遺言書に「花押」を書くことが果たして印章による押印と同視することができるか否かが争われた事件で最高裁判断が最近示されました。確定申告書には通常押印をしますが、「花押」を確定申告書に書いた場合、その効力はどうなるのでしょうか?

政宗の花押

天正18年(1590年)、陸奥国で「葛西大崎一揆」が起きました。

豊臣秀吉の奥州仕置によって身分が剥奪され所領を没収された葛西氏・大崎氏らの旧臣による、新領主木村吉清・清久父子に対する反乱です。会津黒川城主の蒲生氏郷は、この一揆が伊達政宗の煽動によるものであるとして、徳川家康や前田利家等、重臣達が見守る中、関白豊臣秀吉に訴えました。政宗は否定したものの、その一揆を煽動した「書状」が証拠として提出されたのです。その書状には、一揆を伊達勢が援助することや、政宗が兵糧、武器等必要なものを提供することなどが記載されていました。そして、その書状には政宗の鳥の鶺鴒(セキレイ)をモチーフにした花押が書かれていたのです。

この伊達政宗の花押を巡る騒動は有名です。

この花押に対して政宗は、自分の花押には、自分の書の偽物が出ることを想定し、習慣として、自分の書である証拠にセキレイの眼の部分に針で穴を開けていると主張したのです。
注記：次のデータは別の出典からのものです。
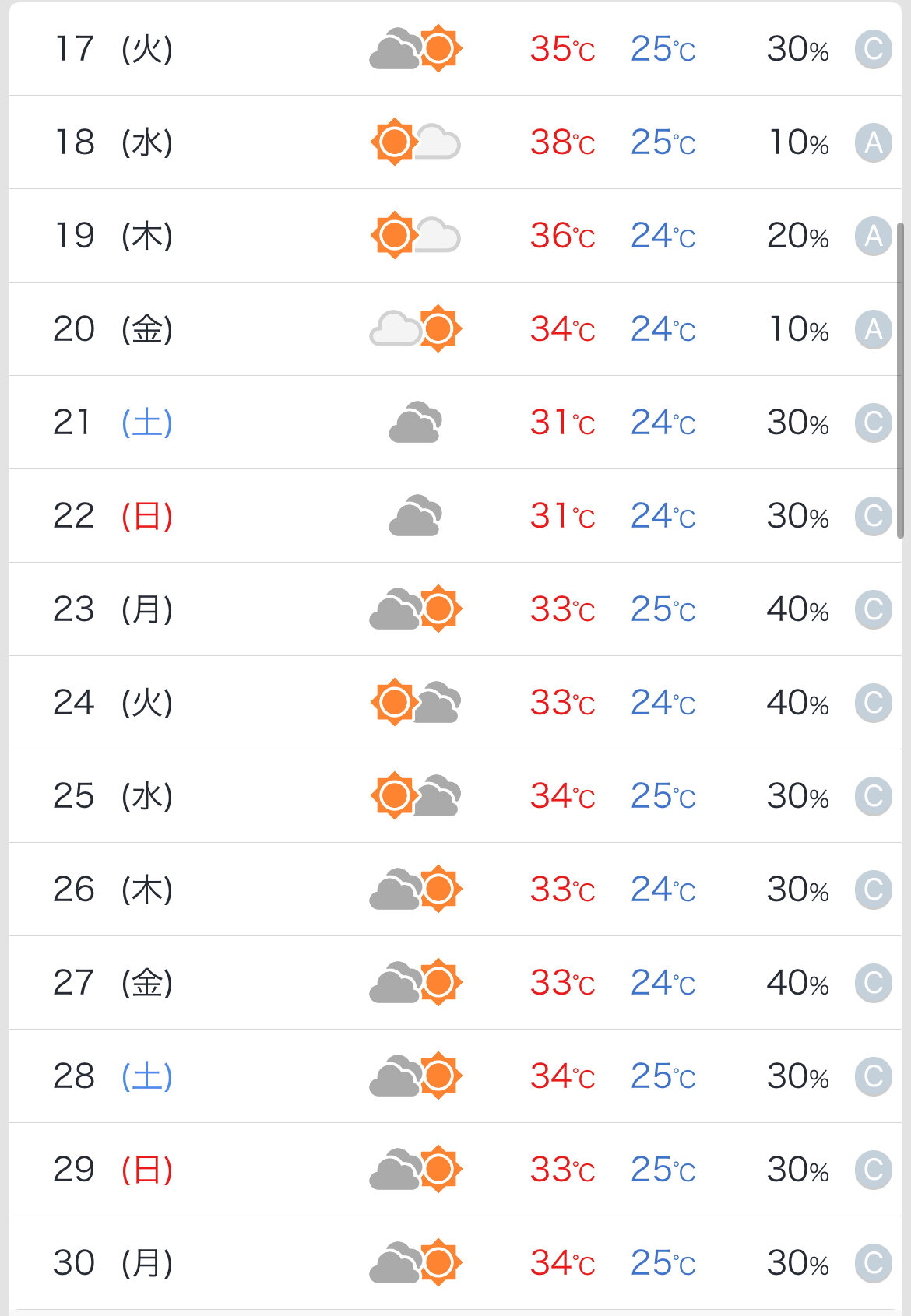Click the weather icon for the 26th
911x1316 pixels.
tap(416, 890)
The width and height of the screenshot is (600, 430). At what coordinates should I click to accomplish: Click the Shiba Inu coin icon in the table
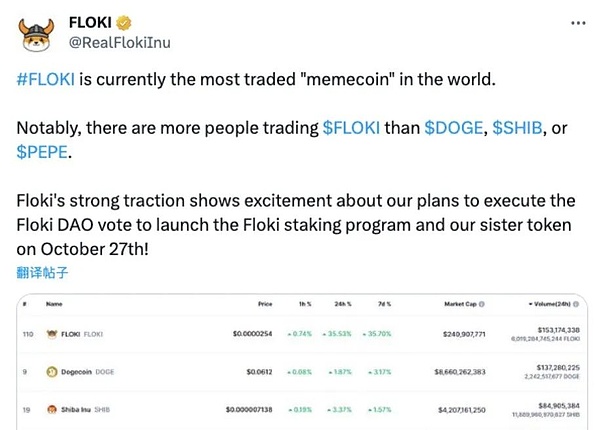[x=51, y=409]
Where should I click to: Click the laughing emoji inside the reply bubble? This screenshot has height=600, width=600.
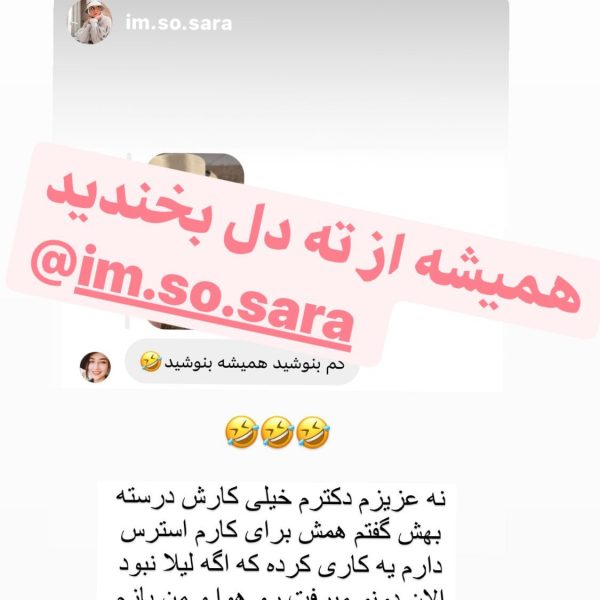pos(150,362)
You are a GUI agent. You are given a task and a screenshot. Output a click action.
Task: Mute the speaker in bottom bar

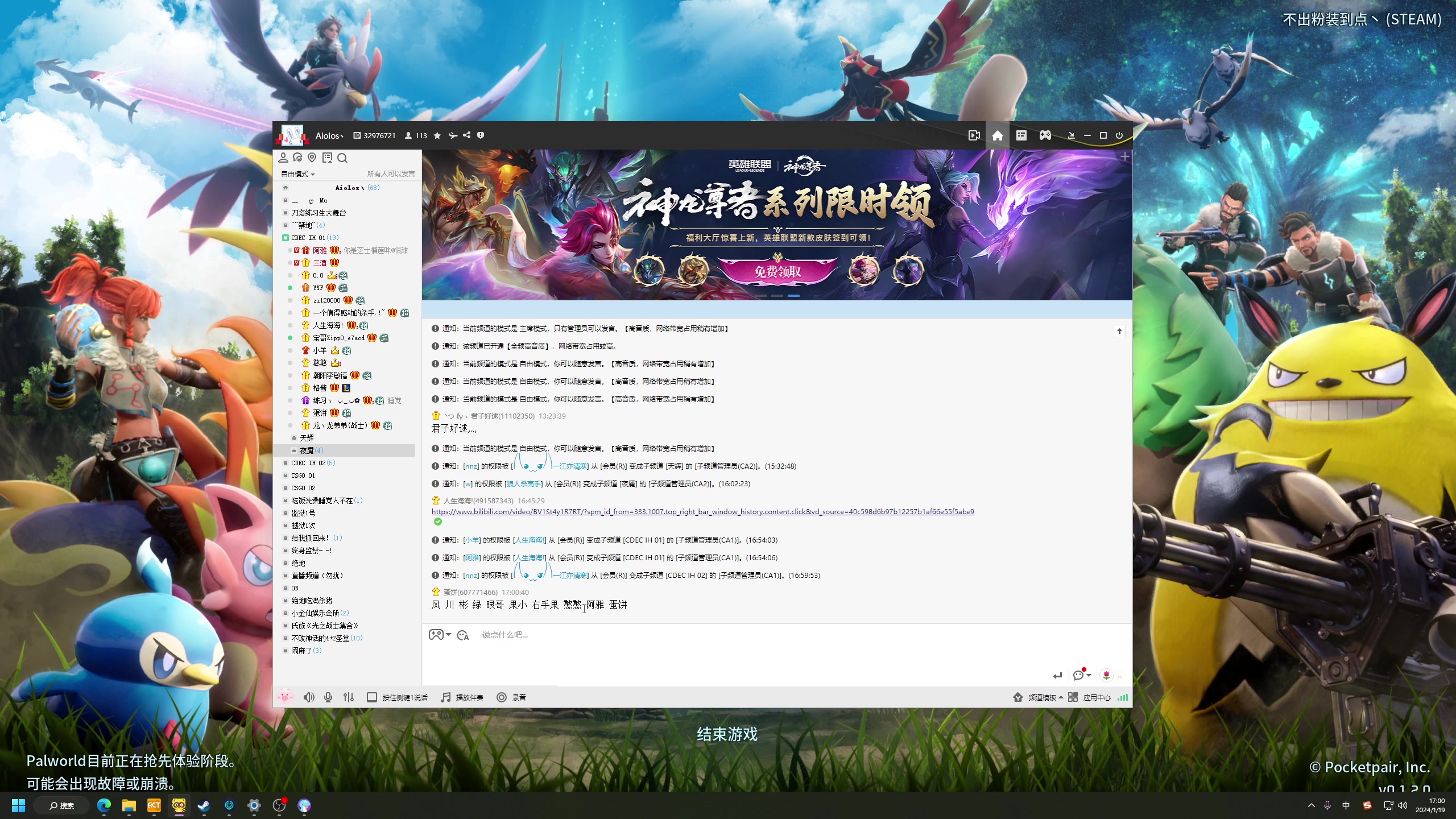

歴史ものの書籍によると、政宗の主張を受けた秀吉は以前送られた政宗の手紙と、いま問題となっている「書状」に書かれた花押を比較したところ、この「書状」に記された花押には確かに穴があいていないということが明らかになり、政宗の疑いが晴れたとされています。

大変有名なこのくだりは、書証における印章やサインの重要性を物語るものでしょう。

この「花押」は、初め、自署の代わりとして発生したものが、平安末期より実名の下に書かれるようになり、のちには印章のように彫って押すものも現れたといいます。